A mon arrivée à Libé ce matin, j'ai rappelé à mon chef de service l'existence d'une chronique environnement aux débuts de Jeudi Jeu, lui proposant de la republier, en cette semaine où Libé verdit. Belle idée cette semaine verte, car le climat, l'environnement, est quand même le sujet majeur des années que nous vivons et de celles qui viennent. Belle idée aussi graphiquement, le vert, c'est joli, mélange de deux couleurs primaires qui se marient on ne peut mieux avec la troisième, le rouge du logo du journal.

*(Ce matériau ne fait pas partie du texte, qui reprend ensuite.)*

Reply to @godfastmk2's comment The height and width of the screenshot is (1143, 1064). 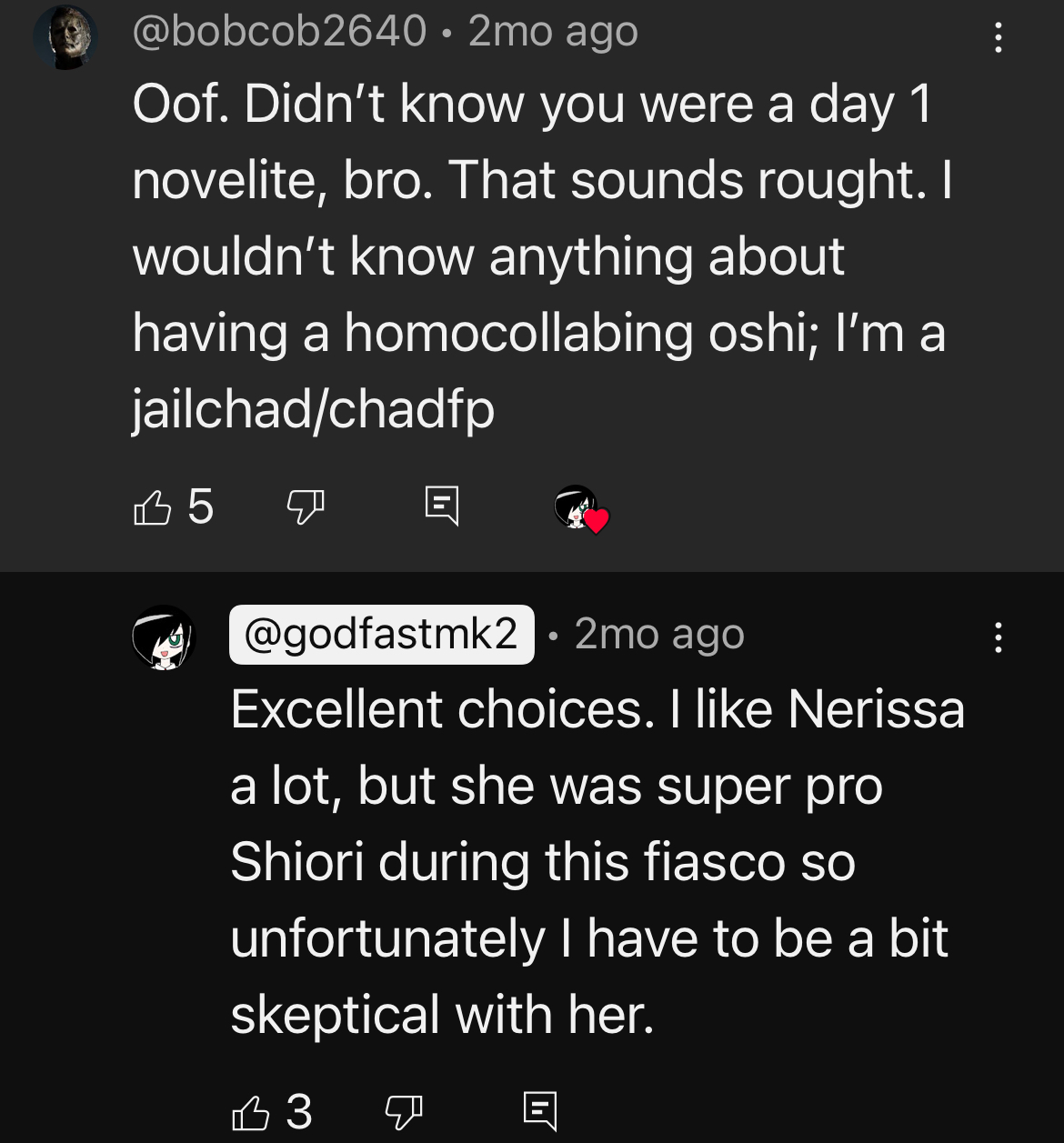coord(540,1111)
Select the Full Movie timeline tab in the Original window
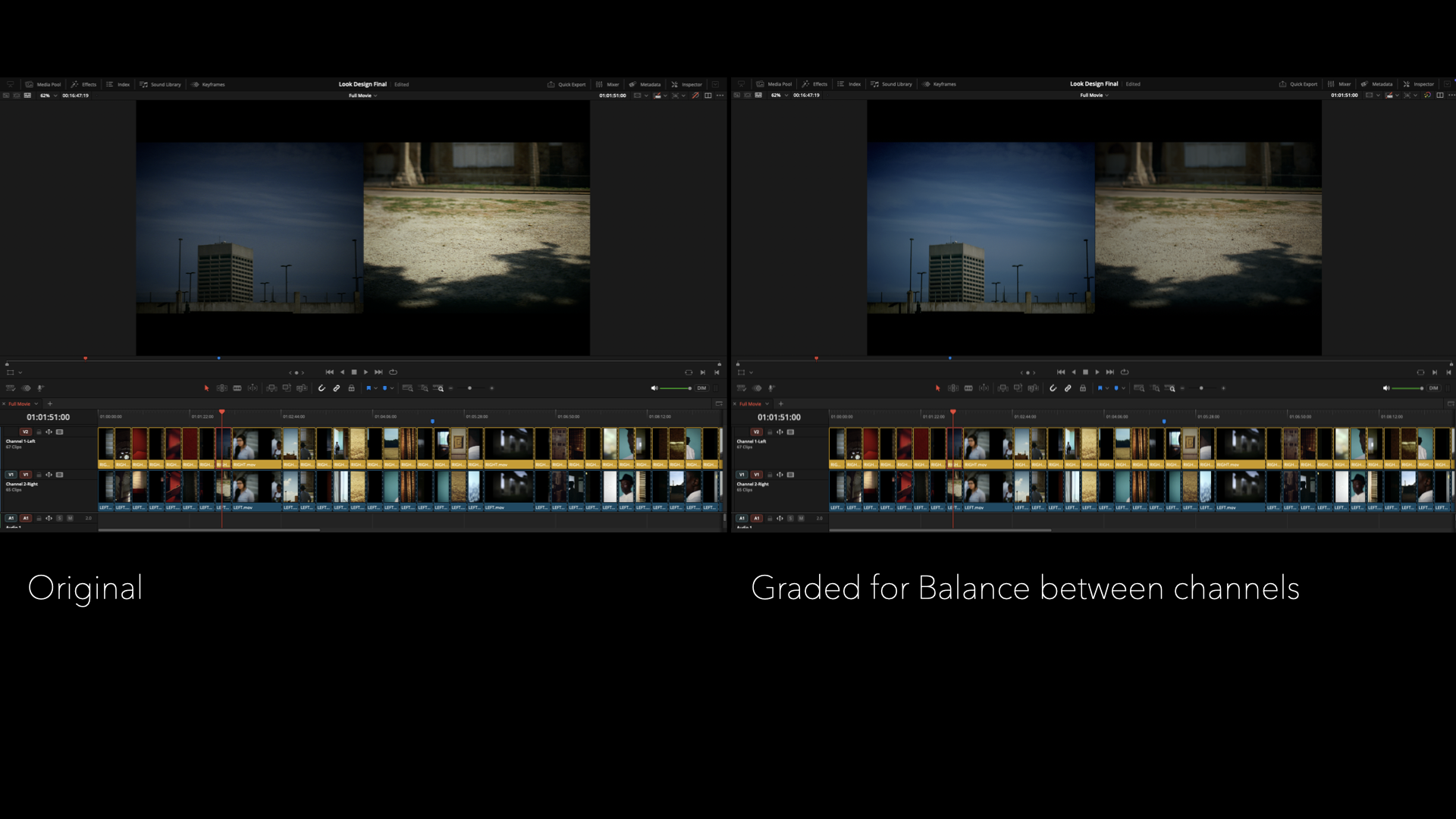This screenshot has height=819, width=1456. pyautogui.click(x=20, y=404)

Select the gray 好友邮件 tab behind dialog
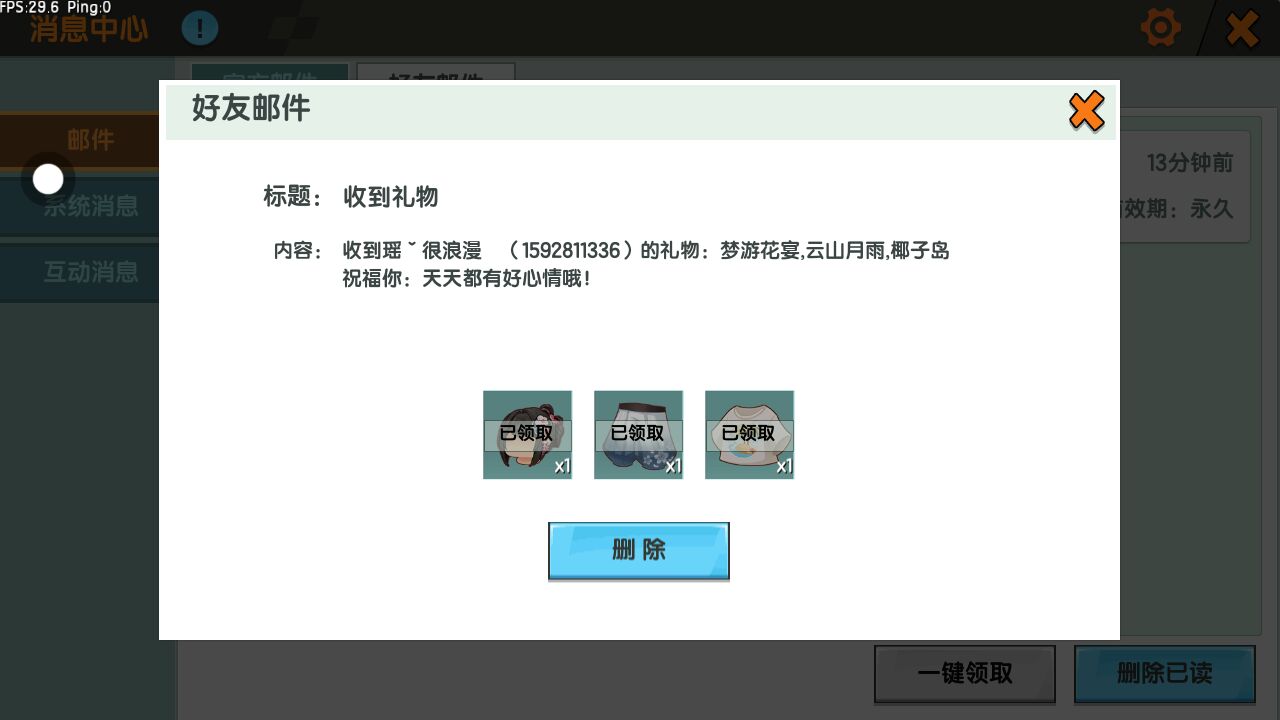[435, 72]
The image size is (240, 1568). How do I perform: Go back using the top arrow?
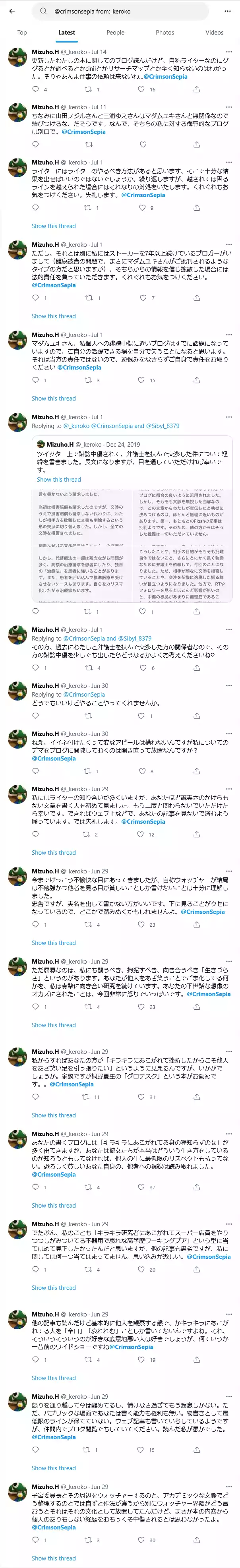point(12,11)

Bref, je ne lui ai pas dit tout cela et j'aurais peut-être dû, car ma tentative de ne pas rédiger de Jeudi Jeu s'est heurtée à un sourire en coin et à une fossette (du côté du coin) qui voulait dire : «Tu n'exagères pas un peu mon coquin ?» Ou plutôt, car il est désopilant : «Cette chronique, la resservir froide ? Fût-ce la semaine verte, arrête tes salades !»
Ce qui est vu comme une tentative de filoutage n'est en fait que ma contribution à cette semaine verte : ne pas écrire, n'est-ce pas la meilleure façon de ne pas être lu en ligne sur un ordinateur à la consommation énergivore ? Ne pas écrire, n'est-ce pas un moyen de laisser le lecteur naviguer sur le site de Libé et s'informer sur ces enjeux environnementaux, sur la page du fil vert ? Ne pas écrire, n'est-ce pas aussi la meilleure façon de ne pas se faire imprimer et de protéger les rares arbres qui n'ont pas brûlé cet été ?
D'autant que ma mobilisation écologique est totale. Ce mardi, le second trois vertical de la grille était «soja», défini par «l'Amazonie souffre de sa culture». L'Amazonie, région décimée, arbres coupés, souches brûlées pour rendre la terre fertile et cultiver cette légumineuse d'autant plus nutritive et facile à digérer pour les bêtes qui paissent à proximité que ses gènes ont été modifiés pour cela.
Vous le voyez, petite touche artistique et symbolique, la grille, comme toutes celles de la semaine, a vu ses cases noires vert-pommées : ce noir pétrole fumée deuil qui s’efface pour ce vert chlorophylle mousse feuille. Ne pas voir ce noir sans espoir pour que se libère ce vert qui espère.